O mundo sob a pandemia do novo coronavírus – Um diálogo entre Manuel Castells e FHC
Eles conversaram sobre os impactos sociais, econômicos e políticos da pandemia de Covid-19 em seus respectivos países e no planeta.
Amigos desde o final dos anos 1960, quando ambos lecionaram na Universidade de Paris Nanterre e presenciaram a eclosão do movimento estudantil Maio de 68, os sociólogos Manuel Castells (Espanha) e Fernando Henrique Cardoso conversaram virtualmente sobre os impactos sociais, econômicos e políticos da pandemia de Covid-19 em seus respectivos países e no planeta.
Manuel Castells – “Esta é uma crise totalmente distinta das que vivemos anteriormente. Ela é multidimensional e global. Só podemos superá-la como humanidade, não um país contra os outros e muito menos um político contra o outro. O que está em jogo é nosso destino comum.”
FHC – “Em seu famoso livro ‘A Sociedade em Rede’ (publicado originalmente em 1996), você descreveu pela primeira vez o enorme impacto que a internet teria em nossas sociedades e hoje, passados alguns anos, está claro que a democracia representativa está em xeque.
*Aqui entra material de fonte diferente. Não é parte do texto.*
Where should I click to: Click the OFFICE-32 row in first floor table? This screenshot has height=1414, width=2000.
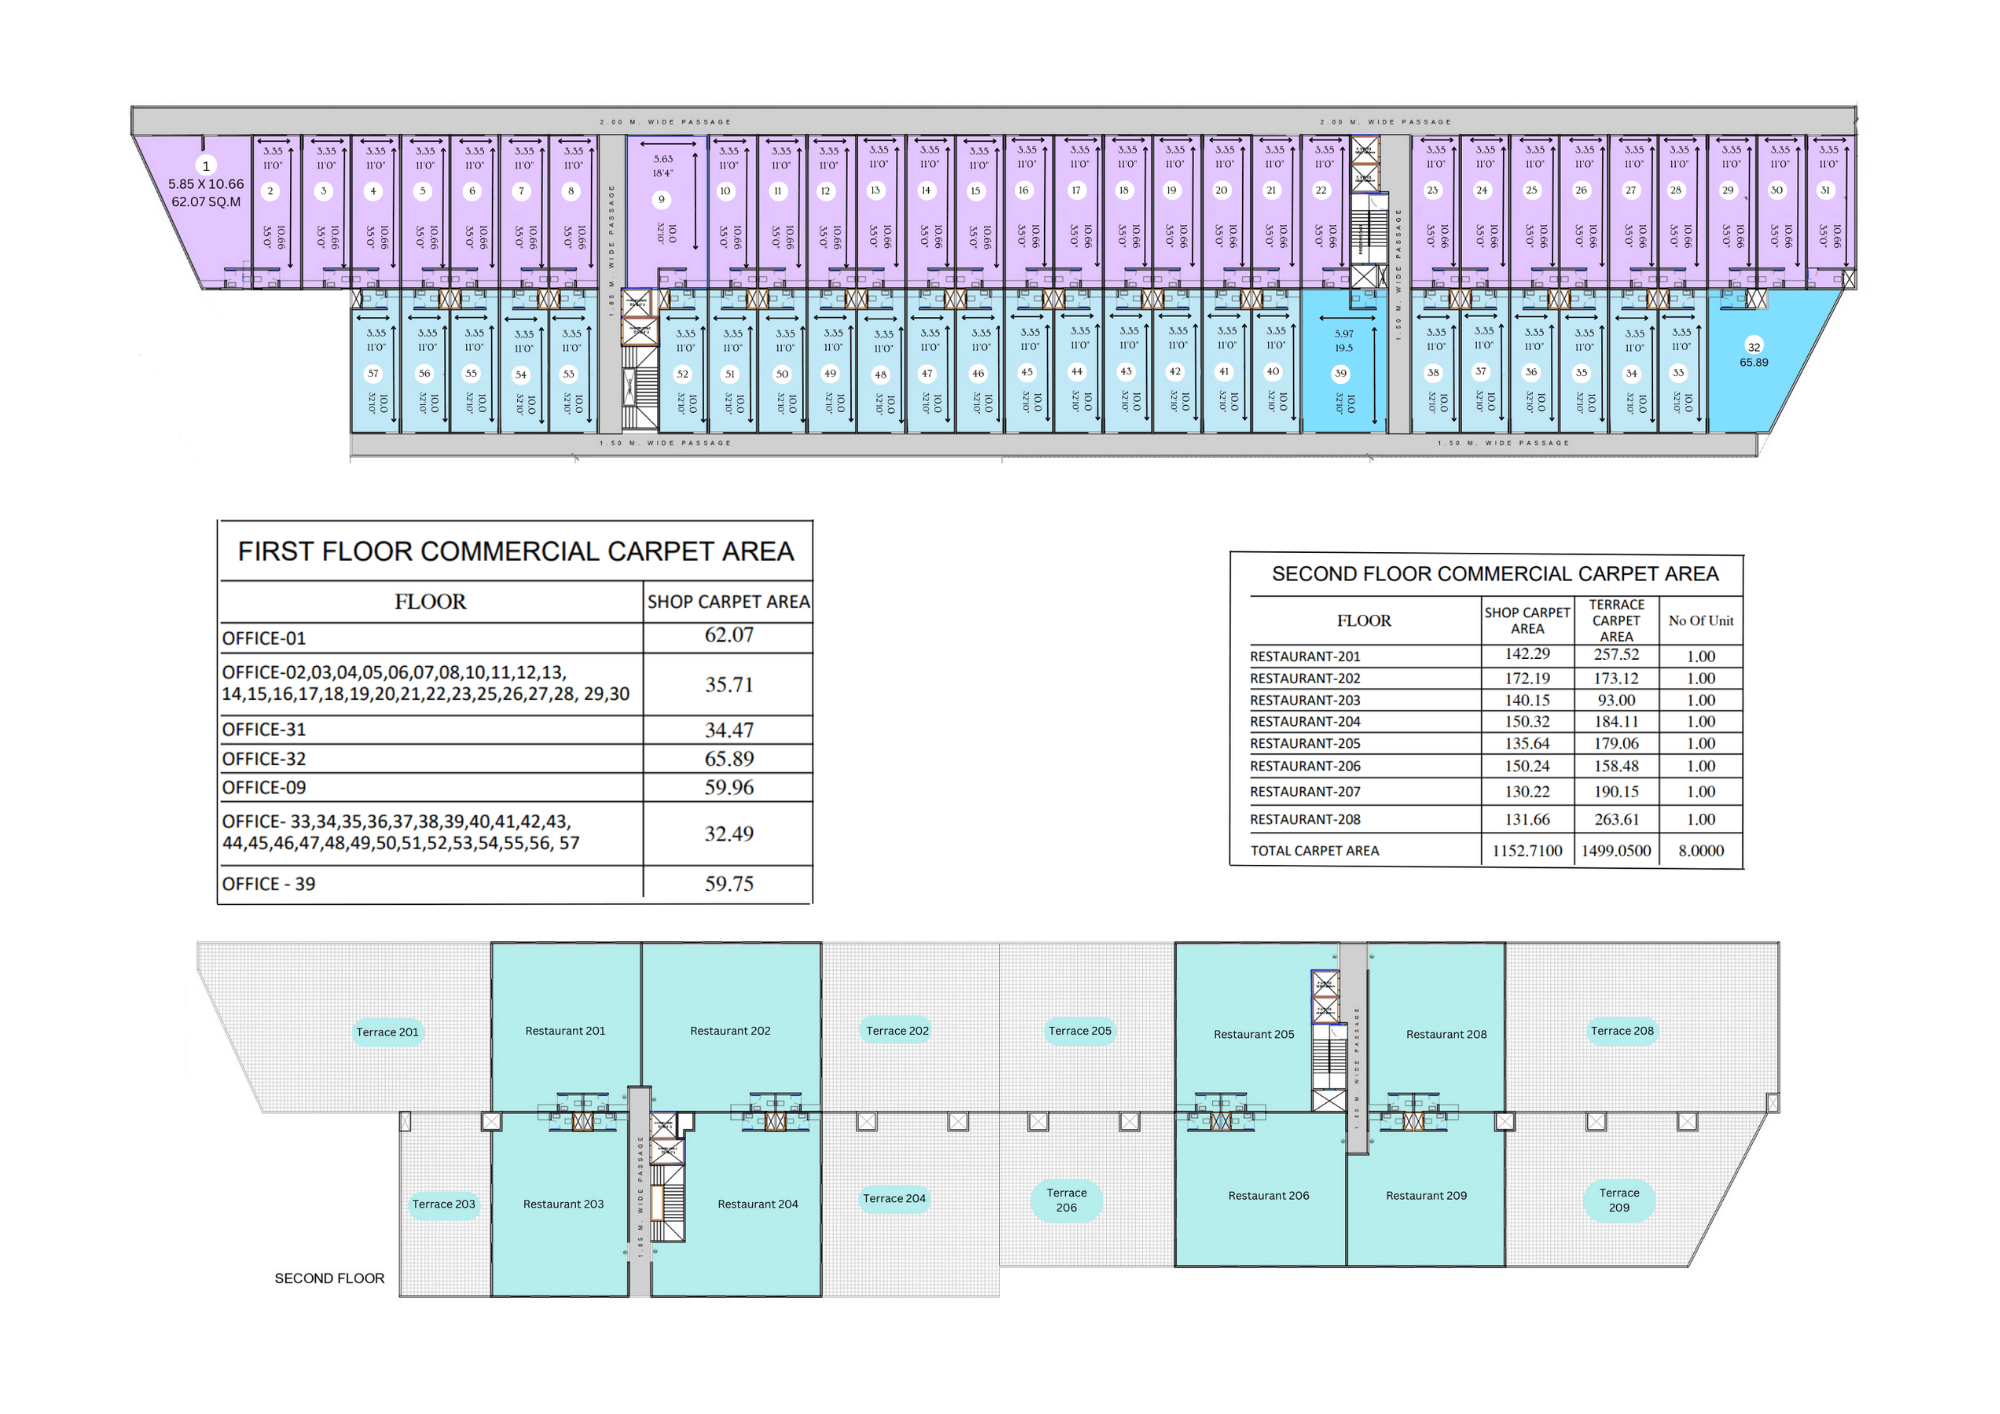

A crise atual requer liderança. No princípio era o verbo, diz a Bíblia. Sempre é o verbo! Nós, intelectuais ou políticos, estamos acostumados a falar, mas não a escutar, menos ainda a escutar de muitos, como acontece no mundo virtual hoje. Quando eu era presidente e enfrentava uma crise, políticos, líderes empresariais e de trabalhadores e representantes da sociedade iam ao Palácio do Planalto e eu deixava eles falarem e apenas ouvia. Só isso já baixava a temperatura da crise, em alguns casos não era preciso fazer nada. Claro que agora, diante da gravidade da pandemia, não basta falar e escutar. É preciso tomar ações concretas nas áreas da saúde, da economia, da educação. E principalmente apoiar a ciência e a tecnologia em programas de longo prazo.”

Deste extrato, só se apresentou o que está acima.